▸ **Text segment**
-- Begin --

Paul Kingsnorth (Oxford, author): My recent review of Vron Ware's book Who cares about Britishness? has evidently upset the author. I can't deny a twinge of guilt: as a fellow writer, I know the frustration of a bad review, and the things it can make you say. So I'm not surprised to read Vron's retaliation about me, my review and indeed my own book, Real England, on OurKingdom.

I don’t respond from pique, but because this is, at heart, a crucial debate about the future of England and Britain, and about two competing understandings of what constitutes 'belonging.' More than anything else, perhaps, it is about how that dread term 'multiculturalism' has, in my view, undermined a shared sense of community in both England and Britain, and continues to do so.

Let's start at the beginning. Vron Ware has managed the remarkable feat, as I pointed out in my review, of writing an entire book about multiculturalism without once defining it. Her response, when this is pointed out, is to say 'I am not interested in defining this term because it means so many different things to different constituencies.' Er ... well, yes it does. Which is precisely why a writer’s job is to define it for us, the readers; pin it down. Particularly if you are then going to spend 300 pages eulogising it.

But if Vron won't do it, let me try. In my view, there are two distinct things we might mean when we talk about living in a ‘multicultural’ society. Firstly there's the on-the-ground reality of a nation in which a substantial minority of people – 8% in the 2001 census, and doubtless more now – define themselves as from ‘ethnic minorities’. Many are descended from – or indeed are – Commonwealth immigrants who arrived in Britain from World War Two onwards, and many more have arrived from Eastern Europe more recently. For the most part we all rub along with each other pretty well, in that very British way that requires no fancy intellectualising about our ‘identity.’ This is the reality of contemporary Britain: it contains many cultures and ethnicities, and I personally have very good reasons (which I’ll come to in a while) for believing that this is a good thing.

-- End --

▸ **Data section**
-- Begin --

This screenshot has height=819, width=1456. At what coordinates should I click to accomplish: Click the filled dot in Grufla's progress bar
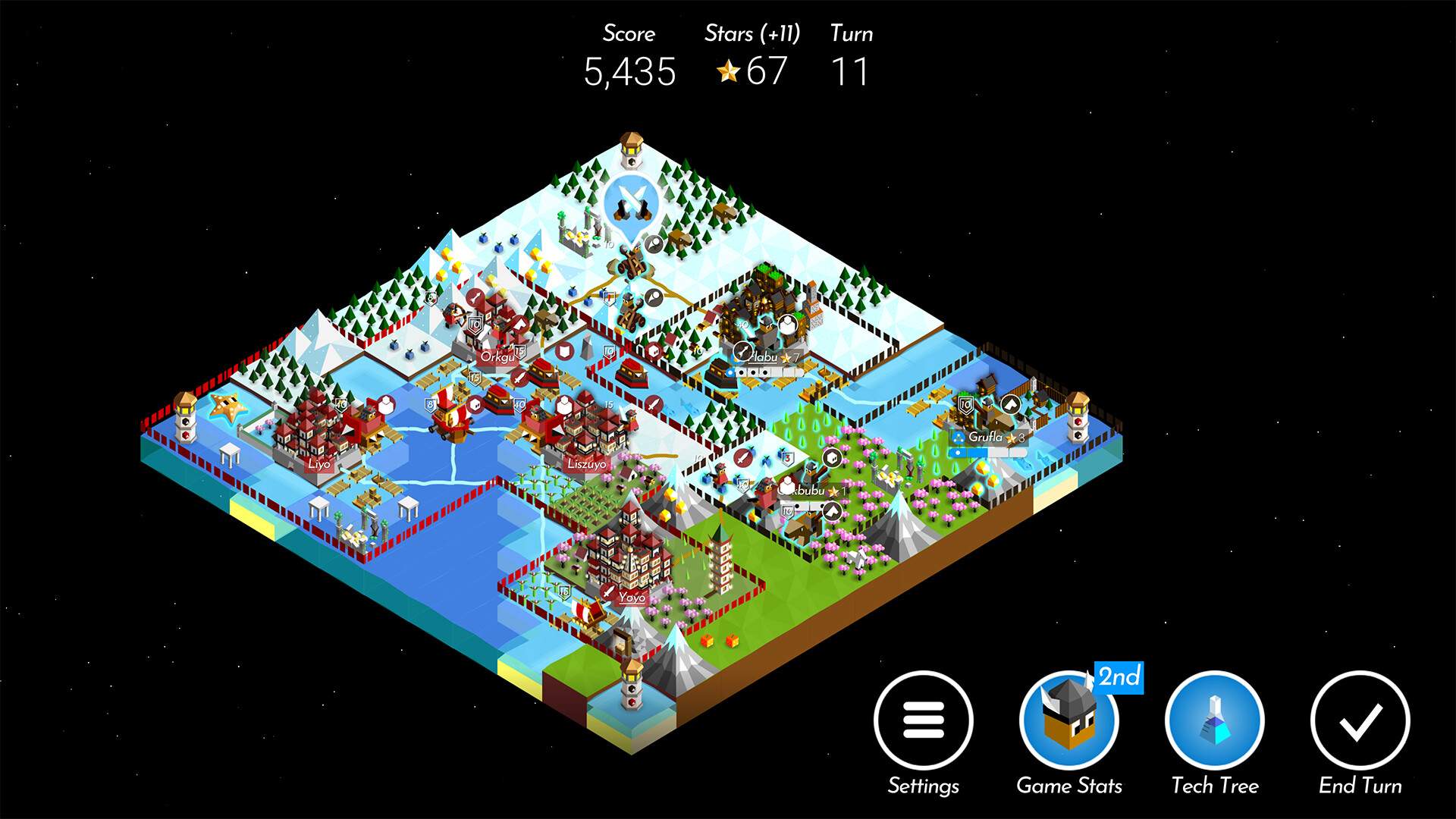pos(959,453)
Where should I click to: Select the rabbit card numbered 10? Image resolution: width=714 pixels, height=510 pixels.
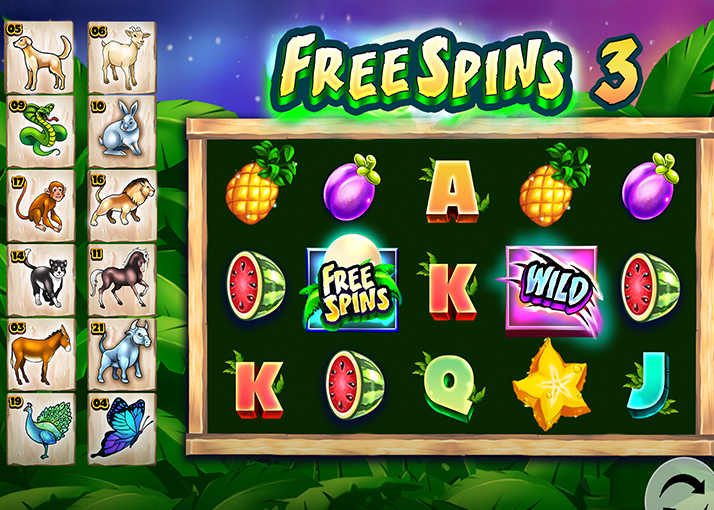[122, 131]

-- End --

▸ **Problems to work on**
- a) Update the Britishness rebuttal, starting with "Let's start at" and going on through "pages eulogising it.", so that "300 pages" reads "three hundred pages".
- b) Go on with the Britishness rebuttal after its final sentence.

▸ **Expected results**
- a)
Let's start at the beginning. Vron Ware has managed the remarkable feat, as I pointed out in my review, of writing an entire book about multiculturalism without once defining it. Her response, when this is pointed out, is to say 'I am not interested in defining this term because it means so many different things to different constituencies.' Er ... well, yes it does. Which is precisely why a writer’s job is to define it for us, the readers; pin it down. Particularly if you are then going to spend three hundred pages eulogising it.

- b)
Then there’s the second definition: the ‘ism’. ‘Multiculturalism’, in this context, is an ideology; a theory; a political agenda which has existed in various forms since the sixties and is now the dominant narrative about Britain in official circles, from education authorities to government ministers. It decrees that Britain – and especially England – is a post-colonial tabula rasa, onto which many distinct cultures have been dropped. There is no longer such a thing as a unifying or indigenous British or English culture – indeed, the very terms are ‘problematic’.

Britain now is a ‘cosmopolitan’ society in which no one cultural identity has pre-eminence, and in which Englishness, Polishness and Bangladeshiness must compete on equal terms. The nation’s many ‘minorities’ are not to be integrated into mainstream society (‘integrated’ is such a problematic word; and anyway, what is the mainstream?) but fenced off, theoretically if not physically: defined as ‘BMEs’, afforded ‘protection’, treated as victims, spoken for. Descended from Pakistani immigrants but born in England? Sorry, you’re still ‘Pakistani’, or ‘Asian’ or’ ‘minority ethnic’. You can be British, if you like, because Britishness has been stripped of meaning and is therefore ‘inclusive’ – but you can never be English (or, presumably, Scottish or Welsh, though this gets less attention) because Englishness is ‘racially coded’. Attempts to define it are thus potentially racist; it’s best if the English just shut up about it and get on with ‘celebrating diversity’ instead.

This is the reality of the ‘multiculturalism’ which Vron Ware hymns. It is a divisive ideology, divorced from place and history and largely meaningless to most people in today’s Britain, whatever their ethnic group. But it is also all-pervasive, and this is what I picked up on in Vron’s book. Throughout, she comes across people from ethnic minority groups in Britain who reject this vision: who don’t want to be seen as ‘minorities’ or patronised by pressure groups; who want to be British or, hell, even English.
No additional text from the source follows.